The Footsteps of Our Predecessors 59

The following is a translation of Part 59 of the series “Senjin no sokuseki” (Footsteps of Our Predecessors) from the November 2007 (No. 467) issue of Taimo, pp. 34–35. This translation is a provisional one at the moment and may require further revision.

Part 59: A Church Construction Lays the Basis for Salvation

In 1908, the year after Fujinosuke Tanabe became the second head minister of Konohana Shikyokai, the criteria of organizing churches was renewed in accordance with Tenrikyo’s attainment of sectarian independence. As a result, Yuasa, a subsidiary church of Konohana, now met the criteria to be promoted to a shikyokai.1 Konohana, which had been a shikyokai itself until then, now found itself being required to become a “bunkyokai2 that befitted its position of being the supervising church of Yuasa by increasing its membership and going from leasing its building and property to owning it outright. Since Konohana had just recently relocated and there were a number of Konohana church officials (yaku-in) who were not happy with the fact that Fujinosuke, their new head minister, came from Yuasa (in Wakayama), the prospect of a relocation and construction appeared impossible. However, despite the fact that he was disowned by his family, Fujinosuke worked to persuade his mother to sell the home in Yuasa where she was born and raised and borrowed money from his in-laws (his younger sister’s family).

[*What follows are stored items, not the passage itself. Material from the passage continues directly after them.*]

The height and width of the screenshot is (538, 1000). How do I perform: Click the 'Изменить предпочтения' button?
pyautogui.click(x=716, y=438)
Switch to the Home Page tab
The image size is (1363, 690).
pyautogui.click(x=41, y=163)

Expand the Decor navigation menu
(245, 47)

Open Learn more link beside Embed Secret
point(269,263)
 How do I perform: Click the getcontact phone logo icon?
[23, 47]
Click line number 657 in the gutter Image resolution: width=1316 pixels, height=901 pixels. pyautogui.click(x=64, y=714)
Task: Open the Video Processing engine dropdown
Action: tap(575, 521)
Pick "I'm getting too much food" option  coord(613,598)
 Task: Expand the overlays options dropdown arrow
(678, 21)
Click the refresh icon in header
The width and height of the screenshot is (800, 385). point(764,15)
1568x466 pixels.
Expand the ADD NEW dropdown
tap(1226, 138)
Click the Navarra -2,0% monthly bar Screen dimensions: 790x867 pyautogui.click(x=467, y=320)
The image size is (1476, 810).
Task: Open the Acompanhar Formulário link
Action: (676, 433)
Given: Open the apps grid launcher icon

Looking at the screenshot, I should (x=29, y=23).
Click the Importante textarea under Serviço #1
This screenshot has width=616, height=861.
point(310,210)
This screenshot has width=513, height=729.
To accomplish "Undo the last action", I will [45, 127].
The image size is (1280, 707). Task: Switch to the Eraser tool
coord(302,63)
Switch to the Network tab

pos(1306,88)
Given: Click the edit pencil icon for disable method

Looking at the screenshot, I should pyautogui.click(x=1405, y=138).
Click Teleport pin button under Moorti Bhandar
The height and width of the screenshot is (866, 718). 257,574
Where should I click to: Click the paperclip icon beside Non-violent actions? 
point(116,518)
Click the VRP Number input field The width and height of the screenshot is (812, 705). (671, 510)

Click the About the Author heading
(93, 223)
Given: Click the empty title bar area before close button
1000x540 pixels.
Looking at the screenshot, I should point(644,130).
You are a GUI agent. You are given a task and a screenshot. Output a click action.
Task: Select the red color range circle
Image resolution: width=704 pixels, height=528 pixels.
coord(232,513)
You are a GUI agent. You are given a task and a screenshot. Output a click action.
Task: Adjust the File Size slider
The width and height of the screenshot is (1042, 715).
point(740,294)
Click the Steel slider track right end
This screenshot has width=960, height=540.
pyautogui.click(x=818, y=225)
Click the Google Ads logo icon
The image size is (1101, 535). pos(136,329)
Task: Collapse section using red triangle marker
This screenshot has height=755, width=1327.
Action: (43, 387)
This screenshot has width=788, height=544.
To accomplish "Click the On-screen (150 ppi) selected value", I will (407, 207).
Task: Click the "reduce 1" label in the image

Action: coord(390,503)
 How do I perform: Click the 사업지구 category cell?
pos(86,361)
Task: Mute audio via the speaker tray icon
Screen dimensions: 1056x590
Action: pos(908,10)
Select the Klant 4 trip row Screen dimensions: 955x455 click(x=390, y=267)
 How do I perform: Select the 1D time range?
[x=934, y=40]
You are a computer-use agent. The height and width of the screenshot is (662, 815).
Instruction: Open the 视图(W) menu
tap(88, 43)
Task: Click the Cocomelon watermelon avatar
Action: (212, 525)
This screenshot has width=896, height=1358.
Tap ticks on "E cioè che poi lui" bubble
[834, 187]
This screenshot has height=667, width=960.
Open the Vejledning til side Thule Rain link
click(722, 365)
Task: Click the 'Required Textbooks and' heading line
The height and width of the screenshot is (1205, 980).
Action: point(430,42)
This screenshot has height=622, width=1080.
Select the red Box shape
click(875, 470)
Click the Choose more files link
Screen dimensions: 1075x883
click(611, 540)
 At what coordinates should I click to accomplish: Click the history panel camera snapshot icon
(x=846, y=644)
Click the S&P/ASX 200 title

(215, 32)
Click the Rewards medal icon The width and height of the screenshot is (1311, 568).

As this was going on, Nui Uchikawa, someone who Fujinosuke had been concerned about for some time, fell ill. He immediately headed for Yuasa and told the members of Yuasa Shikyokai that her illness was God’s way of hastening them to make a resolution to contribute to Konohana’s construction.

Several days later, Nui’s husband Kumataro came rushing to the church with a menacing look on his face. Kumataro had long been opposed to Nui’s faith in Tenrikyo; it was a level of opposition that went over the edge. The Uchikawa family ran a restaurant. Kumataro regularly stripped Nui to her undergarments, tied to her a post in front of the restaurant, beat her, and doused her with buckets of water even in the middle of winter.

When Nui asked Kumataro to buy a new cooking pot because the one she was using had a hole in it, he would sarcastically say to her, “There’s no need to buy a new one, just go pray to your Tenri god to fix the hole.” Another time, when Nui went to put a straw mat over some small fish she was drying in the sun because it suddenly started to rain, Kumataro beat her and said, “Pray to your Tenri god to stop the rain.” Nui continued her devout faith despite such treatment from her husband.

Kumataro had come straight to Yuasa Shikyokai to express his discontent after Nui had stopped breathing. He said: “Despite all her devotion, she died. Give Nui back to me.”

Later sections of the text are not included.